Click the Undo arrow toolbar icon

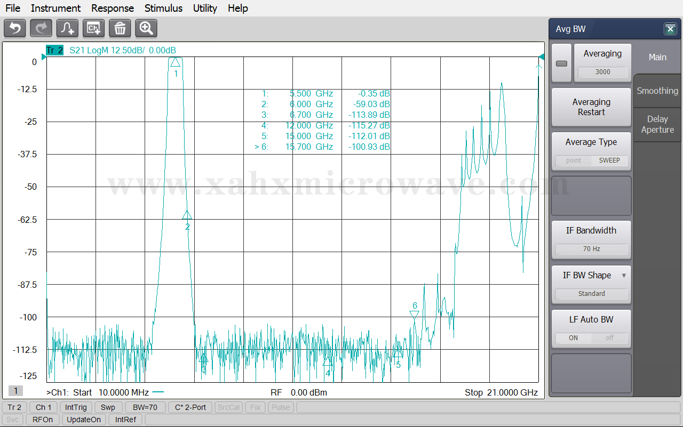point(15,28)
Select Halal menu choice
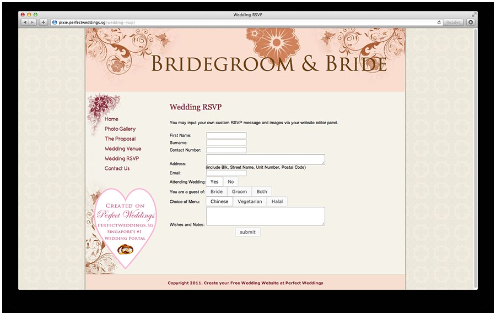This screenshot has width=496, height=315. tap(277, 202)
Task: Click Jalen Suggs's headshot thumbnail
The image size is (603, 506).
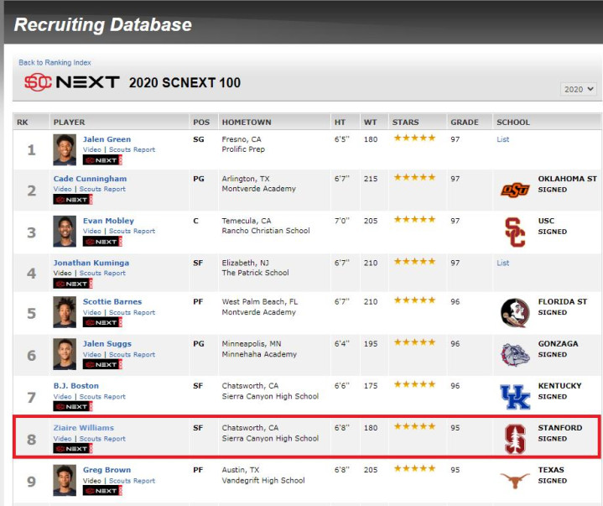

════

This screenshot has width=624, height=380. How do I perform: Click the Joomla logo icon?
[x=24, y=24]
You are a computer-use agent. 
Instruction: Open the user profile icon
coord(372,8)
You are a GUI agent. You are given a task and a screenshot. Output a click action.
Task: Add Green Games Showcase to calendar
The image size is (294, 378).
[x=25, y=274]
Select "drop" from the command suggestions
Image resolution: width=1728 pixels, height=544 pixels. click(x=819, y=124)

════

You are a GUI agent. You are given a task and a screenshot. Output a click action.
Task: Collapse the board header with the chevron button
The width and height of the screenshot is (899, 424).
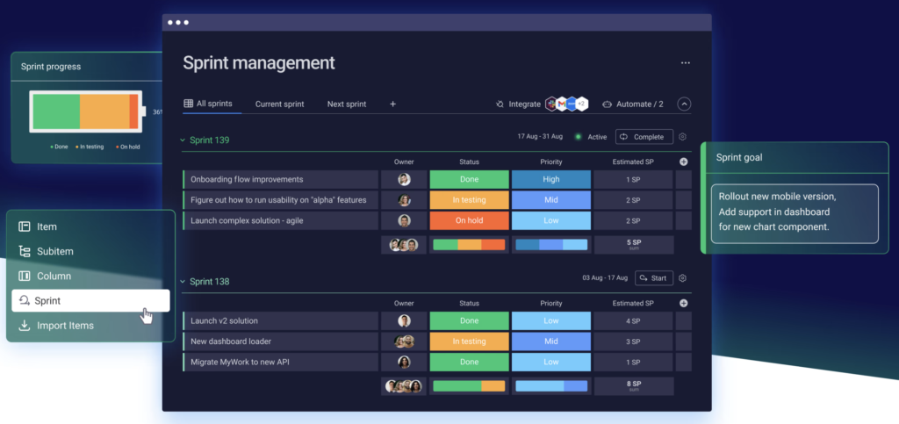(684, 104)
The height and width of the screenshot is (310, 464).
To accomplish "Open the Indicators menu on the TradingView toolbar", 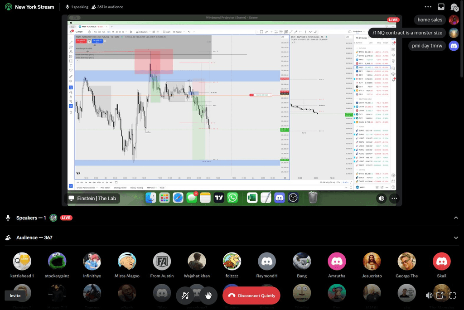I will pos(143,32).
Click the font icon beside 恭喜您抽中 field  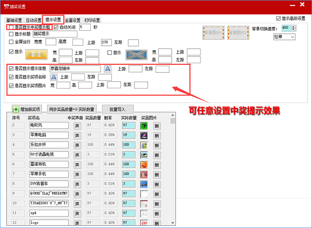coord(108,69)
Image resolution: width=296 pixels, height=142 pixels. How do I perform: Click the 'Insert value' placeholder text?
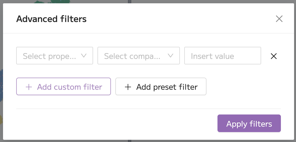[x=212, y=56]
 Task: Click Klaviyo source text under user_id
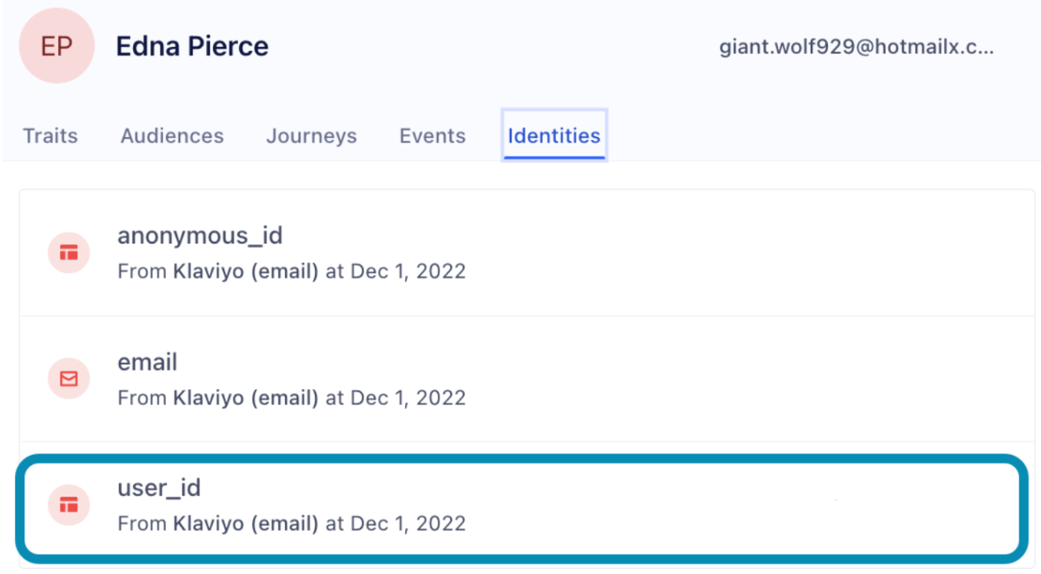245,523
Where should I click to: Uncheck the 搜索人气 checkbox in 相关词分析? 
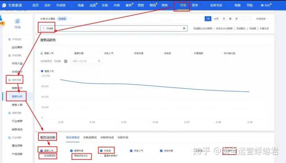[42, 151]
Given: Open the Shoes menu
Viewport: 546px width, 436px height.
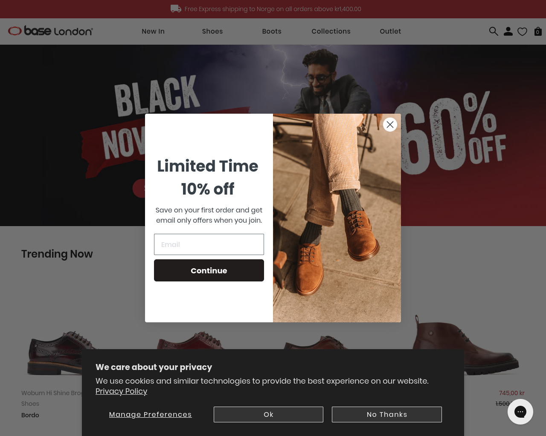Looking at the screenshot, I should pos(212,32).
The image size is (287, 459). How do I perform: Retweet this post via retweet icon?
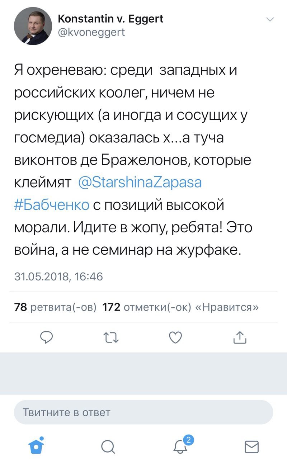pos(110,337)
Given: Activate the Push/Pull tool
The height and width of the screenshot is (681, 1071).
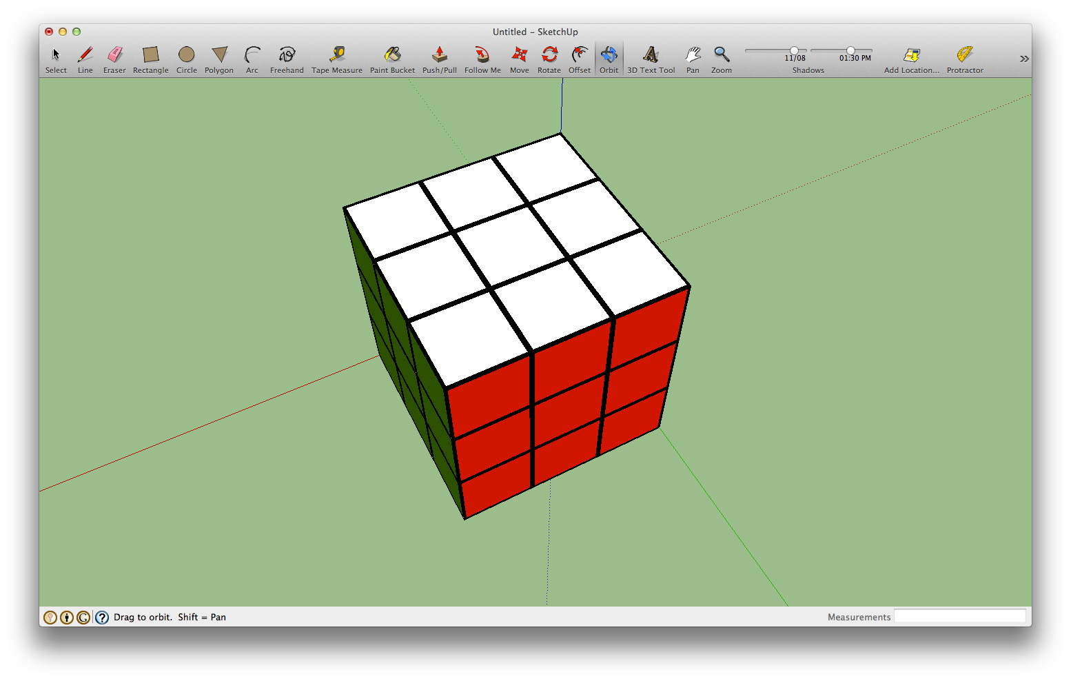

════

Assignment
When you reach the line with "Click the Undo arrow toolbar icon" in the records above, start writing out each line exactly, and stop after the line with "The image size is (603, 506).". Pictures stay out.

Worked solution
Click the Undo arrow toolbar icon

point(15,28)
Select Halal menu choice
This screenshot has width=496, height=315. tap(277, 202)
Task: Click Jalen Suggs's headshot thumbnail
The image size is (603, 506).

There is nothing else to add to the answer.